**What is asked**
Duplicate the following records line for line, keeping every character unchanged.

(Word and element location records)

·····

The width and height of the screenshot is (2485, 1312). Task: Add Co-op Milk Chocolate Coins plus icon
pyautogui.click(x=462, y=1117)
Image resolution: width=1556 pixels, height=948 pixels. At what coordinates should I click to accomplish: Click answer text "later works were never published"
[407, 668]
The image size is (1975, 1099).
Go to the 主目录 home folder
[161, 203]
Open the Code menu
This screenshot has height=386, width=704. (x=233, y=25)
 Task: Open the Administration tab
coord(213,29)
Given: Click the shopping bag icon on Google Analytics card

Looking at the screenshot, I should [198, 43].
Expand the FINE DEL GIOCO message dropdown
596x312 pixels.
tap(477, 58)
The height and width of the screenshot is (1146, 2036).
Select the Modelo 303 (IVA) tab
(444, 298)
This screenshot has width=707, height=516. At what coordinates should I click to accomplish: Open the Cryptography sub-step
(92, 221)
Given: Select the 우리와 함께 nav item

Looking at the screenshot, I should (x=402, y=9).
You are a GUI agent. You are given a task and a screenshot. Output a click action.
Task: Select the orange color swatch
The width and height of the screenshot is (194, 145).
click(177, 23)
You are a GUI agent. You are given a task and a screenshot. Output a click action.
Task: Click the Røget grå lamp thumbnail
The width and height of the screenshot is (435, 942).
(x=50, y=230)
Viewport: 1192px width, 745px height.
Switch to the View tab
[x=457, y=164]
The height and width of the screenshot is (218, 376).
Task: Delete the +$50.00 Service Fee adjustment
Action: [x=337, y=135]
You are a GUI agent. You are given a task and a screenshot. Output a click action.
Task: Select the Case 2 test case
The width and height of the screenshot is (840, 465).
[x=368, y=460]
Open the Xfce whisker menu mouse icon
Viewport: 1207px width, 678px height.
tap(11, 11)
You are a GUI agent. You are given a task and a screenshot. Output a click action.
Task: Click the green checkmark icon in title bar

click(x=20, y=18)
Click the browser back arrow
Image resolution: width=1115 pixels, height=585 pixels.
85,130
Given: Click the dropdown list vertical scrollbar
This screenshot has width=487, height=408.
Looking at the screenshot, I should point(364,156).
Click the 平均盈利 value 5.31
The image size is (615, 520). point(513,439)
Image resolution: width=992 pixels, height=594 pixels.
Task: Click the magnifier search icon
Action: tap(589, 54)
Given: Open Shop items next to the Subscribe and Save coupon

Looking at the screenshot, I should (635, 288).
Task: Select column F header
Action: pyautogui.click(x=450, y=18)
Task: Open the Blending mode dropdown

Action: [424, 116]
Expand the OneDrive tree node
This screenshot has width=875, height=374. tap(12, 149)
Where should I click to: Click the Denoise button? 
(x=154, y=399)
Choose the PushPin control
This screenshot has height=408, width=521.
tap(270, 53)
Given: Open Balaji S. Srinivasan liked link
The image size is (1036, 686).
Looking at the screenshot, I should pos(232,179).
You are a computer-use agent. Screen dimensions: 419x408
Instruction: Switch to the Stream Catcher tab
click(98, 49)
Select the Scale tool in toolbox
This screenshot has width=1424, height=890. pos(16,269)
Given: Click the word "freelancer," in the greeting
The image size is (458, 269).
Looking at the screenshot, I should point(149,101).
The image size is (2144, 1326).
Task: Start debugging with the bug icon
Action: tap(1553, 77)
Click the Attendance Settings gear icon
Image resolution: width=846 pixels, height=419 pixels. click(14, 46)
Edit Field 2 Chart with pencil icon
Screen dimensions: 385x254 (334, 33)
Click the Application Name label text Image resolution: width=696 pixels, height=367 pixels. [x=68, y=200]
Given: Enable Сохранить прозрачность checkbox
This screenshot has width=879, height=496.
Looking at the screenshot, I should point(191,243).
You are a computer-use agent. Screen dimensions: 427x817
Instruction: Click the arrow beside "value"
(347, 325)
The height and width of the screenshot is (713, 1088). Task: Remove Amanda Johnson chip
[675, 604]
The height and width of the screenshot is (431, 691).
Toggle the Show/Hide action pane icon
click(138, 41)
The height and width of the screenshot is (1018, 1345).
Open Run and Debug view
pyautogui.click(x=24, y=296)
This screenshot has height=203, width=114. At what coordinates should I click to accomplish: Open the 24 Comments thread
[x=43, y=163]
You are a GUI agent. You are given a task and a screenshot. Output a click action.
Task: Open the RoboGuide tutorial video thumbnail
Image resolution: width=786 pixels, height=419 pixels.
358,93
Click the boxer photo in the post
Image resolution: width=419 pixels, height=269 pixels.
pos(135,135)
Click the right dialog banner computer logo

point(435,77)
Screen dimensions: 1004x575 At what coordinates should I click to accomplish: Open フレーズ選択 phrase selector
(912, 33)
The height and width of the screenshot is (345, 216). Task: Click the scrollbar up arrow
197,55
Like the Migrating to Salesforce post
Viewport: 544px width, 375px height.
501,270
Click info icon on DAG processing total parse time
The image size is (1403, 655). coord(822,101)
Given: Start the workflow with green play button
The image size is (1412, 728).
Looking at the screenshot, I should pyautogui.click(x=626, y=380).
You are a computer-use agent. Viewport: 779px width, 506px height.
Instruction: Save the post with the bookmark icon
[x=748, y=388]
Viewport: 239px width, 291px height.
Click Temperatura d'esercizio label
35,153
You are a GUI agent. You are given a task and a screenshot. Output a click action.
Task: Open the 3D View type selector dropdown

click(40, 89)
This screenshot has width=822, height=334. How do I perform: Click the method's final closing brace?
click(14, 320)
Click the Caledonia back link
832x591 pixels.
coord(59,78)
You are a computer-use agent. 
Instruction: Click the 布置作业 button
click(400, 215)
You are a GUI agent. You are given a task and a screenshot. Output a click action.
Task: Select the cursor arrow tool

·····

**Response**
The width and height of the screenshot is (2485, 1312). Task: Add Co-op Milk Chocolate Coins plus icon
pyautogui.click(x=462, y=1117)
Image resolution: width=1556 pixels, height=948 pixels. At what coordinates should I click to accomplish: Click answer text "later works were never published"
[407, 668]
The image size is (1975, 1099).
Go to the 主目录 home folder
[161, 203]
Open the Code menu
This screenshot has height=386, width=704. (x=233, y=25)
 Task: Open the Administration tab
coord(213,29)
Given: Click the shopping bag icon on Google Analytics card

Looking at the screenshot, I should [198, 43].
Expand the FINE DEL GIOCO message dropdown
596x312 pixels.
tap(477, 58)
The height and width of the screenshot is (1146, 2036).
Select the Modelo 303 (IVA) tab
(444, 298)
This screenshot has width=707, height=516. At what coordinates should I click to accomplish: Open the Cryptography sub-step
(92, 221)
Given: Select the 우리와 함께 nav item

Looking at the screenshot, I should (x=402, y=9).
You are a GUI agent. You are given a task and a screenshot. Output a click action.
Task: Select the orange color swatch
The width and height of the screenshot is (194, 145).
click(177, 23)
You are a GUI agent. You are given a task and a screenshot. Output a click action.
Task: Click the Røget grå lamp thumbnail
The width and height of the screenshot is (435, 942).
(x=50, y=230)
Viewport: 1192px width, 745px height.
Switch to the View tab
[x=457, y=164]
The height and width of the screenshot is (218, 376).
Task: Delete the +$50.00 Service Fee adjustment
Action: [x=337, y=135]
You are a GUI agent. You are given a task and a screenshot. Output a click action.
Task: Select the Case 2 test case
The width and height of the screenshot is (840, 465).
[x=368, y=460]
Open the Xfce whisker menu mouse icon
Viewport: 1207px width, 678px height.
tap(11, 11)
You are a GUI agent. You are given a task and a screenshot. Output a click action.
Task: Click the green checkmark icon in title bar

click(x=20, y=18)
Click the browser back arrow
Image resolution: width=1115 pixels, height=585 pixels.
85,130
Given: Click the dropdown list vertical scrollbar
This screenshot has width=487, height=408.
Looking at the screenshot, I should point(364,156).
Click the 平均盈利 value 5.31
The image size is (615, 520). point(513,439)
Image resolution: width=992 pixels, height=594 pixels.
Task: Click the magnifier search icon
Action: tap(589, 54)
Given: Open Shop items next to the Subscribe and Save coupon

Looking at the screenshot, I should (635, 288).
Task: Select column F header
Action: pyautogui.click(x=450, y=18)
Task: Open the Blending mode dropdown

Action: [424, 116]
Expand the OneDrive tree node
This screenshot has width=875, height=374. tap(12, 149)
Where should I click to: Click the Denoise button? 
(x=154, y=399)
Choose the PushPin control
This screenshot has height=408, width=521.
tap(270, 53)
Given: Open Balaji S. Srinivasan liked link
The image size is (1036, 686).
Looking at the screenshot, I should pos(232,179).
You are a computer-use agent. Screen dimensions: 419x408
Instruction: Switch to the Stream Catcher tab
click(98, 49)
Select the Scale tool in toolbox
This screenshot has width=1424, height=890. pos(16,269)
Given: Click the word "freelancer," in the greeting
The image size is (458, 269).
Looking at the screenshot, I should point(149,101).
The image size is (2144, 1326).
Task: Start debugging with the bug icon
Action: tap(1553, 77)
Click the Attendance Settings gear icon
Image resolution: width=846 pixels, height=419 pixels. click(14, 46)
Edit Field 2 Chart with pencil icon
Screen dimensions: 385x254 (334, 33)
Click the Application Name label text Image resolution: width=696 pixels, height=367 pixels. [x=68, y=200]
Given: Enable Сохранить прозрачность checkbox
This screenshot has width=879, height=496.
Looking at the screenshot, I should point(191,243).
You are a computer-use agent. Screen dimensions: 427x817
Instruction: Click the arrow beside "value"
(347, 325)
The height and width of the screenshot is (713, 1088). Task: Remove Amanda Johnson chip
[675, 604]
The height and width of the screenshot is (431, 691).
Toggle the Show/Hide action pane icon
click(138, 41)
The height and width of the screenshot is (1018, 1345).
Open Run and Debug view
pyautogui.click(x=24, y=296)
This screenshot has height=203, width=114. At what coordinates should I click to accomplish: Open the 24 Comments thread
[x=43, y=163]
You are a GUI agent. You are given a task and a screenshot. Output a click action.
Task: Open the RoboGuide tutorial video thumbnail
Image resolution: width=786 pixels, height=419 pixels.
358,93
Click the boxer photo in the post
Image resolution: width=419 pixels, height=269 pixels.
pos(135,135)
Click the right dialog banner computer logo

point(435,77)
Screen dimensions: 1004x575 At what coordinates should I click to accomplish: Open フレーズ選択 phrase selector
(912, 33)
The height and width of the screenshot is (345, 216). Task: Click the scrollbar up arrow
197,55
Like the Migrating to Salesforce post
Viewport: 544px width, 375px height.
501,270
Click info icon on DAG processing total parse time
The image size is (1403, 655). coord(822,101)
Given: Start the workflow with green play button
The image size is (1412, 728).
Looking at the screenshot, I should pyautogui.click(x=626, y=380).
You are a computer-use agent. Viewport: 779px width, 506px height.
Instruction: Save the post with the bookmark icon
[x=748, y=388]
Viewport: 239px width, 291px height.
Click Temperatura d'esercizio label
35,153
You are a GUI agent. You are given a task and a screenshot. Output a click action.
Task: Open the 3D View type selector dropdown

click(40, 89)
This screenshot has width=822, height=334. How do I perform: Click the method's final closing brace?
click(14, 320)
Click the Caledonia back link
832x591 pixels.
coord(59,78)
You are a computer-use agent. 
Instruction: Click the 布置作业 button
click(400, 215)
You are a GUI agent. You are given a task and a screenshot. Output a click action.
Task: Select the cursor arrow tool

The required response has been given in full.